Credit: NIAID
The US Food and Drug Administration (FDA) has granted accelerated approval for blinatumomab (Blincyto) to treat adults with relapsed or refractory Philadelphia chromosome-negative precursor B-cell acute lymphoblastic leukemia (ALL).
Blinatumomab is a bispecific T-cell engager (BiTE®) antibody construct designed to direct the body’s T cells against target cells expressing CD19, a protein found on the surface of B cells.
Blinatumomab is the first anti-CD19 drug to receive FDA approval. It will be available as a 35 mcg single-use vial.
“Immunotherapies, especially Blincyto with its unique mechanism of action, are particularly promising for patients with leukemia,” said Richard Pazdur, MD, director of the Office of Hematology and Oncology Products in the FDA’s Center for Drug Evaluation and Research.

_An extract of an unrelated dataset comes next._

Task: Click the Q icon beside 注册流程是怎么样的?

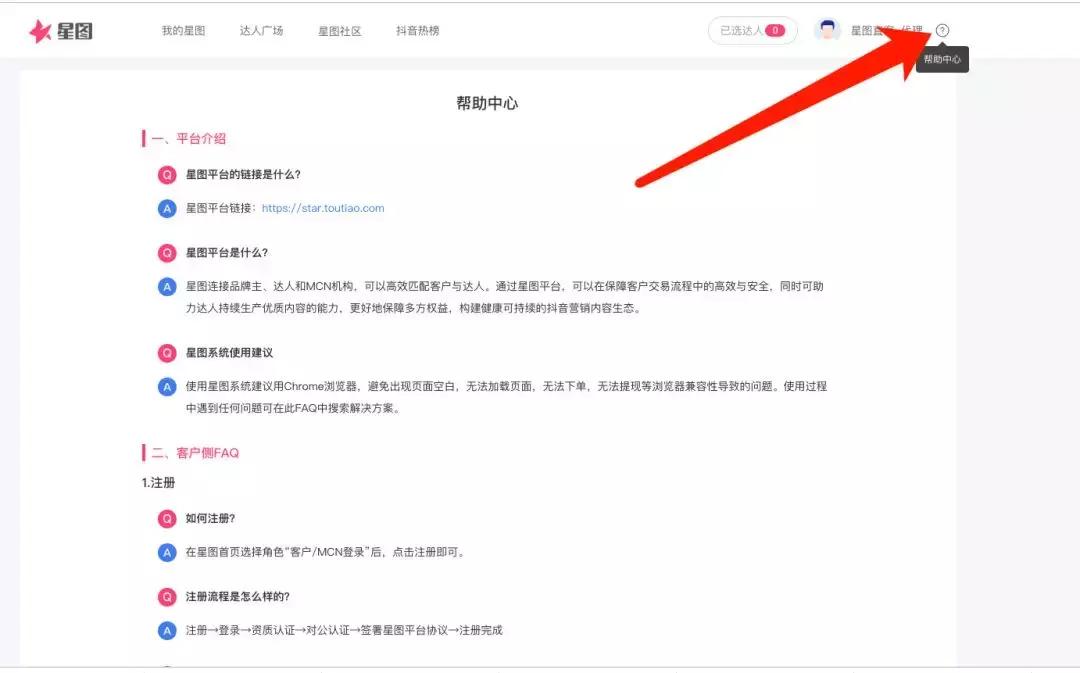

“Recognizing the potential of this novel therapy, the FDA worked proactively with the sponsor under our breakthrough therapy designation program to facilitate the approval of this novel agent.”
Approval details
The FDA granted blinatumomab accelerated approval based on clinical data showing the drug has an effect on a surrogate endpoint reasonably likely to predict clinical benefit to patients.
Before granting the drug full approval, the FDA is requiring that blinatumomab’s manufacturer, Amgen, conduct a study to verify that the drug improves survival in patients with relapsed or refractory Philadelphia-negative precursor B-cell ALL.
Blinatumomab was approved with a boxed warning detailing the risk of cytokine release syndrome and neurological toxicities. The FDA also approved the drug with a Risk Evaluation and Mitigation Strategy, which consists of a communication plan to inform healthcare providers about the serious risks and the potential for preparation and administration errors.
Blinatumomab was approved more than 5 months ahead of the date the FDA was scheduled to complete review of the drug’s application (May 19, 2015).
The agency had granted blinatumomab breakthrough therapy designation, priority review, and orphan product designation because Amgen demonstrated through preliminary clinical evidence that the drug may offer a substantial improvement over available therapies.
That evidence came in the form of a phase 2 study, the results of which were presented at the 19th Congress of the European Hematology Association (EHA) in June.
Trial results
Researchers evaluated blinatumomab monotherapy in 189 patients with relapsed or refractory B-cell ALL and a median age of 39 (range, 18-79). The patients received blinatumomab by continuous intravenous infusion—4 weeks on and 2 weeks off—for up to 5 cycles.
Thirty-three percent of patients achieved a complete remission, and 9% achieved a complete remission with partial hematologic recovery. Seventy-one percent of these patients were negative for minimal residual disease.
The median relapse-free survival was 5.9 months.
Major toxicities were related to cytokine release syndrome, but cytopenias and central nervous system events were also common. The most frequent adverse events were pyrexia (59%), headache (35%), and febrile neutropenia (29%).
The most frequent grade 3 or higher adverse events were febrile neutropenia (26%), anemia (15%), and neutropenia (15%). Two percent of patients had grade 3 or higher cytokine release syndrome.
The most common grade 3 or higher nervous system events were headache (4%), encephalopathy (3%), and ataxia (2%). Three patients (2%) had grade 5 events considered treatment-related—2 with sepsis and 1 with Candida infection.